Since market rates went into effect this year for the Philadelphia utility's 1.6 million customers, the price for residential electric power has gone up 12 percent. The biggest quarterly increase took effect Oct. 1 and will be reflected in bills that go out later this month.

But take heart, customers. Without fanfare, Peco last week posted its projected prices for Jan. 1, 2012, and it estimates residential rates will fall dramatically, back to the point where they started in 2011.

"This is good news," said Catherine Engel Menendez, Peco's spokeswoman.

The quarterly adjustments are a feature of electric deregulation that went into effect this year for Peco customers.

The major factors behind the rise and fall of rates are seasonal fluctuations in wholesale power prices that were invisible to customers under the old fixed-rate system. The variations became noticeable after rate caps came off and Peco's rates were adjusted every three months.

The price fluctuations are exaggerated in the current quarter - up 7 percent - because Peco is allowed to recover money it did not collect earlier this year when wholesale prices were higher than expected. The state requires utilities to reconcile under- or over-collections in the next quarter.

Peco's quarterly price swings add a wrinkle to the process of shopping for an alternative electric supplier.

Under Pennsylvania's Electric Choice Act, customers are free to shop for power suppliers, whose charges make up about two-thirds of the monthly bill. (Peco still collects a distribution fee from all customers for using its wires, regardless of who generates the electricity.)

Since rate caps were lifted, about 370,000 Peco customers have switched to alternative suppliers. Some suppliers are currently ramping up marketing campaigns to capture Peco customers, pointing out that their rates are substantially less than Peco's Oct. 1 rate of 11.14 cents per kilowatt-hour.

For instance, Constellation Energy Group Inc., a Maryland supplier, is currently offering a 12-month fixed price of 9.98 cents per kilowatt-hour, which it advertises is about 10 percent less than Peco's price.

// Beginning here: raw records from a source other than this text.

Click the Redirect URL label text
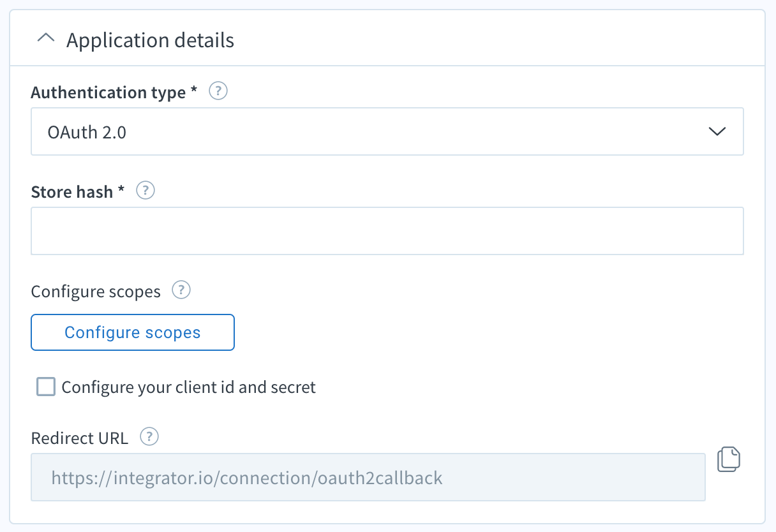Screen dimensions: 776x532 coord(80,438)
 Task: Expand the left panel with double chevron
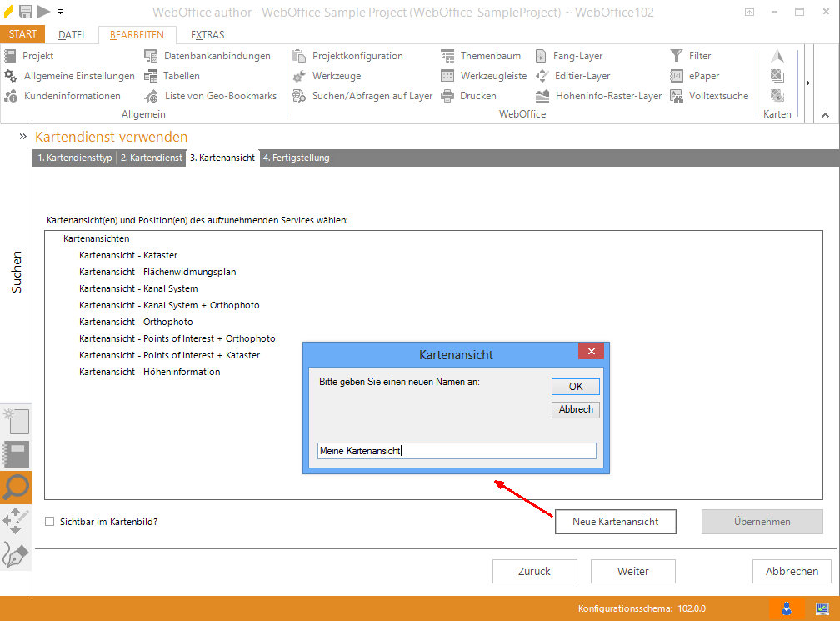(23, 135)
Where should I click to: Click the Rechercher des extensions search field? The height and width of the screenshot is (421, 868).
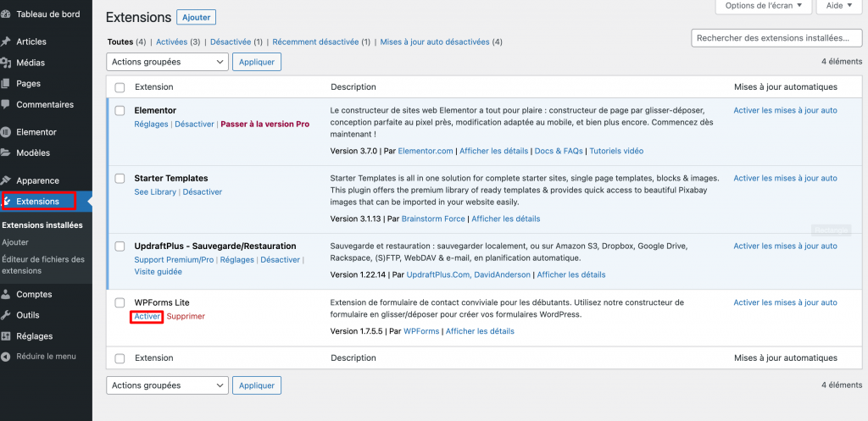click(x=776, y=38)
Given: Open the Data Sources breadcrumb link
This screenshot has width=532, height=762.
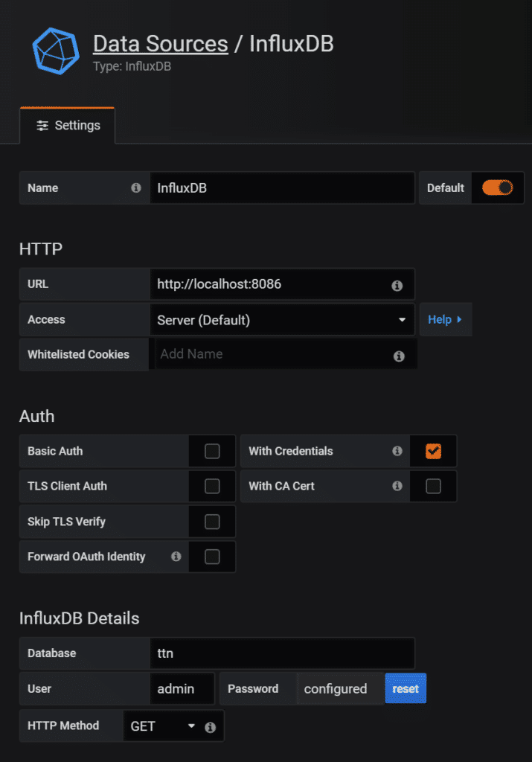Looking at the screenshot, I should coord(160,44).
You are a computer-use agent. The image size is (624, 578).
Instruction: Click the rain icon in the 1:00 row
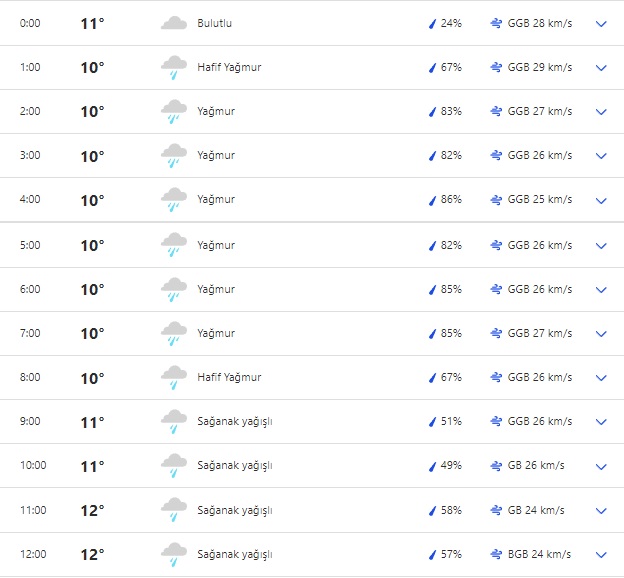coord(174,68)
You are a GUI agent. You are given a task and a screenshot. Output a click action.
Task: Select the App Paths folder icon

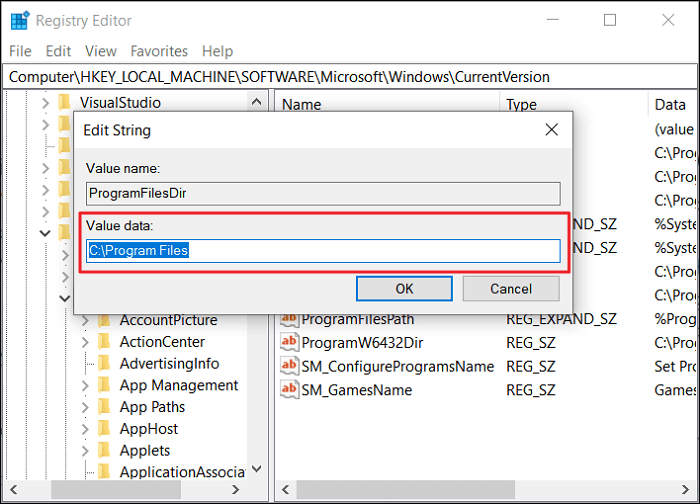tap(104, 407)
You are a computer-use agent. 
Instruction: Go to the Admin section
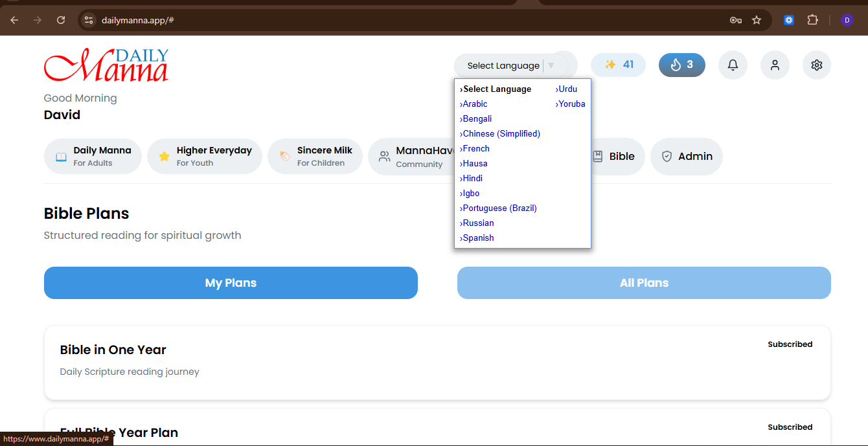click(x=687, y=157)
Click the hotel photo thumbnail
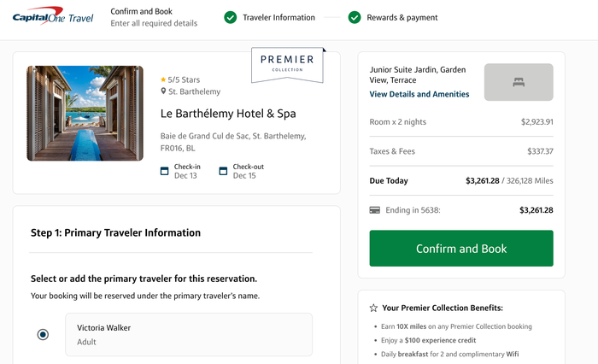This screenshot has height=364, width=598. (x=85, y=114)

But customers who opt for Constellation's fixed-rate contract could find they will be paying slightly more than Peco customers after Jan. 1, when Peco's rate is projected to drop to 9.91 cents per kilowatt-hour.

Peco's impending price decrease will create new challenges for suppliers as they set their prices for next year, said Jossi Fritz-Mauer, codirector of the Energy Cooperative of Pennsylvania, whose current rate is greater than Peco's projected price in January.

"The Energy Cooperative is still in the process of finalizing our prices for 2012, but this certainly presents a new dynamic for Peco customers looking to shop," said Fritz-Mauer.

Jennifer Kocher, the spokeswoman for the Pennsylvania Public Utility Commission, said that customers were becoming increasingly sophisticated as the markets mature and that more were switching in response to price changes.

She said the PUC advises customers contemplating a switch to compare prices at the commission's website.

"We would hope that anybody who is shopping would do their due diligence," she said.

Irwin "Sonny" Popowsky, Pennsylvania's consumer advocate, said the price fluctuations underscored the risks and rewards of locking into fixed-rate contracts when market rates are high or low.

"Some suppliers are able to beat Peco's rate, but perhaps not as much as they did a year ago," he said.

Indeed, Peco customers who locked in last December with suppliers offering 12-month fixed-rate deals of 8.89 cents per kilowatt-hour are currently paying 20 percent less than customers who stayed with the utility. For a customer using 500 kilowatt-hours a month, the monthly savings amount to about $11.20.

Not every Peco customer benefits by switching to an alternative supplier.

Alternative suppliers are still unable to beat the utility's discounted rates for about 160,000 residential heating customers and 80,000 customers with electric water heaters, said Engel Menendez.

But those below-market rates are scheduled to be eliminated at the end of 2012, and the utility expects suppliers to begin courting those customers at the end of next year.